Document passage
•••
17Consider the lemon lexical entry in Figure 15 for the relational noun ‘capitale della’. The entry states that the canonical written form of the entry is “capitale”. It states that the entry has a NounPPFrame as syntactic behaviour, that is it corresponds to a copulative construction X è la capitale della Y with two arguments, where copulativeArg corresponds to the copula subject X and the prepositional adjunct corresponds to the prepositional object Y.
18We give examples for the different syntactic frames below to illustrate the behaviour of the Italian grammar generation.
NounPPFrame
19Assuming that in the corresponding lemon lexicon we model the connection between the NounPP construction capitale della (capital of) as referring to the property dbo:capital with domain Country and range City, we can generate questions automatically such as:
Qual è la capitale della (What is the capital of) (X|Country_NP)?
Quale città è la capitale della (Which city is the capital of) (X|Country_NP)?
where X is a placeholder allowing to fill in a particular country, e.g. Germania (Germany), or a noun phrase, e.g., paese dove si parla tedesco (the country where German is spoken).
TransitiveFrame
20Assuming that the lemon lexicon captures the meaning of the construction X ‘scrive’ (write) Y as referring to the property dbp:author, with Song as domain and Person as range, the following questions would then be covered by an automatically generated grammar:
Chi ha scritto (Who wrote) (X|Song_NP)?
Quale cantante ha scritto (Which singer wrote) (X|Song_NP)?
Quale (Which) (X|Song_NP) è stata scritta da (was written by) (Y|Person_NP)?
IntransitivePPFrame
21Assuming that the lemon lexicon captures the meaning of the construction ‘X pubblicare nel Y’ (‘X published in Y’) as representation of the property dbp:published, with Song as its domain and Date as its range, the following questions would be generated:
Quando è stata pubblicata (X|Song_NP)? (When was (X|Song_NP) published?),
Quale (X|Song_NP) è stata pubblicata nel (Y|date)? (Which (X|Song_NP) was published in (Y|date)?
In quale data è stata pubblicata (In which date was) (X|Song_NP)?
AdjectiveAttributive and AdjectiveGradable
22Assuming that the lemon lexicon would capture the meaning of the (gradable) adjective lungo (long) as referring to the ontological property dpb:length, the grammar generation approach would generate the following types of questions:
Quanto è lungo il (How long is the) (X|River_NP)?
Qual è il fiume più lungo (del mondo, del Kentucky)? (What is the longest river in (the world, Kentucky)?).
•••
Data provided
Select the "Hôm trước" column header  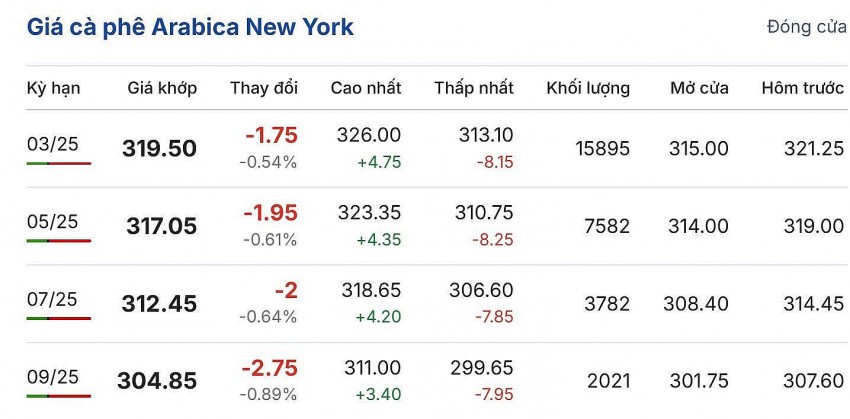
•••
What to work on
1. Repeat word for word everything in the passage on Italian grammar generation from "Quale città è" down to "written by) (Y|Person_NP)?".
2. In the passage on Italian grammar generation, rewrite as a short bulleted list the paragraph that discusses "the lemon lexical entry in Figure 15", keeping its main facts.
The lines have no connection to the text on Italian grammar generation.

Final results
1.
Quale città è la capitale della (Which city is the capital of) (X|Country_NP)?
where X is a placeholder allowing to fill in a particular country, e.g. Germania (Germany), or a noun phrase, e.g., paese dove si parla tedesco (the country where German is spoken).
TransitiveFrame
20Assuming that the lemon lexicon captures the meaning of the construction X ‘scrive’ (write) Y as referring to the property dbp:author, with Song as domain and Person as range, the following questions would then be covered by an automatically generated grammar:
Chi ha scritto (Who wrote) (X|Song_NP)?
Quale cantante ha scritto (Which singer wrote) (X|Song_NP)?
Quale (Which) (X|Song_NP) è stata scritta da (was written by) (Y|Person_NP)?

2.
- The lemon lexical entry in Figure 15 is for the relational noun "capitale della."
- Its canonical written form is "capitale."
- Its syntactic behavior is a NounPPFrame, which corresponds to the copulative construction X è la capitale della Y with two arguments.
- The copulativeArg corresponds to the copula subject X.
- The prepositional adjunct corresponds to the prepositional object Y.